- DUI Crashes: Officer Liability
- April 19, 2012 | Author: Michael L. Forte
- Law Firm: Rumberger, Kirk & Caldwell Professional Association - Tampa Office
You pull-over someone for running a stop sign. The driver turns out not to have a valid driver’s license. You issue him a ticket and tell him he cannot drive the vehicle. You determine his passenger does have a valid driver’s license, and you order the passenger to drive the vehicle away. The passenger complies, but a few miles down the road he is involved in a major car accident with injuries. Emergency room records show the second tested positive for both excessive alcohol and illegal drugs. Now the injury victims claim you are at fault. They claim that if you had noticed the second driver was high and arrested him for drug use, the accident never would have occurred. They claim you placed them in harm’s way by ordering the second driver to get behind the wheel. Do you have any civil liability here?

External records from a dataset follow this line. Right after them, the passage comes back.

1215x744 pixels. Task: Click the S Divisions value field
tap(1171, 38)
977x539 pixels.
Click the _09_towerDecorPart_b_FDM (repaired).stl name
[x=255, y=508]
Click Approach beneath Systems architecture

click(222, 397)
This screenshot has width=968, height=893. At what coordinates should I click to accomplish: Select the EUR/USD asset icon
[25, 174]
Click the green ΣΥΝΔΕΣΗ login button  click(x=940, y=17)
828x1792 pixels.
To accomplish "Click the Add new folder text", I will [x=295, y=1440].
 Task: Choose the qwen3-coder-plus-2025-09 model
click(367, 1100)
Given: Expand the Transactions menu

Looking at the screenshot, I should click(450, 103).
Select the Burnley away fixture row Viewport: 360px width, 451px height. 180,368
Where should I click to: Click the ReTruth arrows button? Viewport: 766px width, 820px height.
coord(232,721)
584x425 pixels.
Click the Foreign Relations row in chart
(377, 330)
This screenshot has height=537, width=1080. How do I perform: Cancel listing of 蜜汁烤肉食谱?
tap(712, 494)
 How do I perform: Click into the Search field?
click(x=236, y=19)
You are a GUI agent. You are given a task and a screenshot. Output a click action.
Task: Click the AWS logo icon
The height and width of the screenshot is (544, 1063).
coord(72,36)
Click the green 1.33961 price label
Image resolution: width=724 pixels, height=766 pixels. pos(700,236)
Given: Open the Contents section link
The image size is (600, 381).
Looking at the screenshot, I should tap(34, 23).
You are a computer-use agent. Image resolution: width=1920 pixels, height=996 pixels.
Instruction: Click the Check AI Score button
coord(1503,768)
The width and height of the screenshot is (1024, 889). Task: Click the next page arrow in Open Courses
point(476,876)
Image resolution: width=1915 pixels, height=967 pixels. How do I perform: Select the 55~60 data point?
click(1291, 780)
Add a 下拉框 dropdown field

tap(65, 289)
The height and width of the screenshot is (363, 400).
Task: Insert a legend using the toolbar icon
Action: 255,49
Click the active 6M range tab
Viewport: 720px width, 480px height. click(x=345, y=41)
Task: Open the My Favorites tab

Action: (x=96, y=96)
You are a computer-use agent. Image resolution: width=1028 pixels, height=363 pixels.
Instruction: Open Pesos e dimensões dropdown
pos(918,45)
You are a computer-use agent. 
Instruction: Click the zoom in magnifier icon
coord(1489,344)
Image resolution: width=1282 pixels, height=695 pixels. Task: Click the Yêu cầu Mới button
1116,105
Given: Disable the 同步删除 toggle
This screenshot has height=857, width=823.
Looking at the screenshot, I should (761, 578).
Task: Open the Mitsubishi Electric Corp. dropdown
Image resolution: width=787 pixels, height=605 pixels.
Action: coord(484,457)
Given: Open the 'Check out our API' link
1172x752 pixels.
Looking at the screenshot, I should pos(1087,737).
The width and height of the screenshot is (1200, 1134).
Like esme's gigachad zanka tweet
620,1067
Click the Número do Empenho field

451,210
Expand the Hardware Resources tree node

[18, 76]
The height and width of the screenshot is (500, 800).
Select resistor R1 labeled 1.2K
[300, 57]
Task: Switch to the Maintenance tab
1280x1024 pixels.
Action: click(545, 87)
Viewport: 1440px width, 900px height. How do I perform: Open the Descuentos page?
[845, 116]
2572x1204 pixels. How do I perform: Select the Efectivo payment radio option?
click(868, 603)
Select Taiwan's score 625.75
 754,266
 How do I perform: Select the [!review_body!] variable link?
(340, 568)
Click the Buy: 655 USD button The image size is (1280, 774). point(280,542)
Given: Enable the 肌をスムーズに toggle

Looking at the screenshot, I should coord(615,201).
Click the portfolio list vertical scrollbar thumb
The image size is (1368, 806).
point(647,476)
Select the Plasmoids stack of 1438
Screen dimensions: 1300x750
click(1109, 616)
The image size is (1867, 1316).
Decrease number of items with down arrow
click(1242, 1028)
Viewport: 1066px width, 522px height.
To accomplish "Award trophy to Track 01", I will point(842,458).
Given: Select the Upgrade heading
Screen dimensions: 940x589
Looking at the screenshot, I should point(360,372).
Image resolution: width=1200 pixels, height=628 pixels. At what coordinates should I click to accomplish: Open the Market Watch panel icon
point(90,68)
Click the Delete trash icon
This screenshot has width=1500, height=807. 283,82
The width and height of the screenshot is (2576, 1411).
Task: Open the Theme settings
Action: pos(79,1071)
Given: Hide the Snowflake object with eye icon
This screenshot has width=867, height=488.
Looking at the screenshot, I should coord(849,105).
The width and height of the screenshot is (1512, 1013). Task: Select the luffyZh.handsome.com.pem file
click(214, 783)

Your decision not to arrest the second driver for drug use likely is immune from suit under the doctrine of sovereign immunity. Under that doctrine, police departments are protected against civil suits for “discretionary functions.”[i] An officer’s decision of whether to arrest someone is a classic example of a discretionary function, and therefore generally cannot be a basis for civil liability.[ii]
But your instructing the passenger to drive presents a thornier issue. This is because the sovereign immunity doctrine contains an important exception: an officer can be liable for discretionary functions when he or she creates a “foreseeable zone of risk.” A case called Henderson v. Bowden[iii] illustrates this concept.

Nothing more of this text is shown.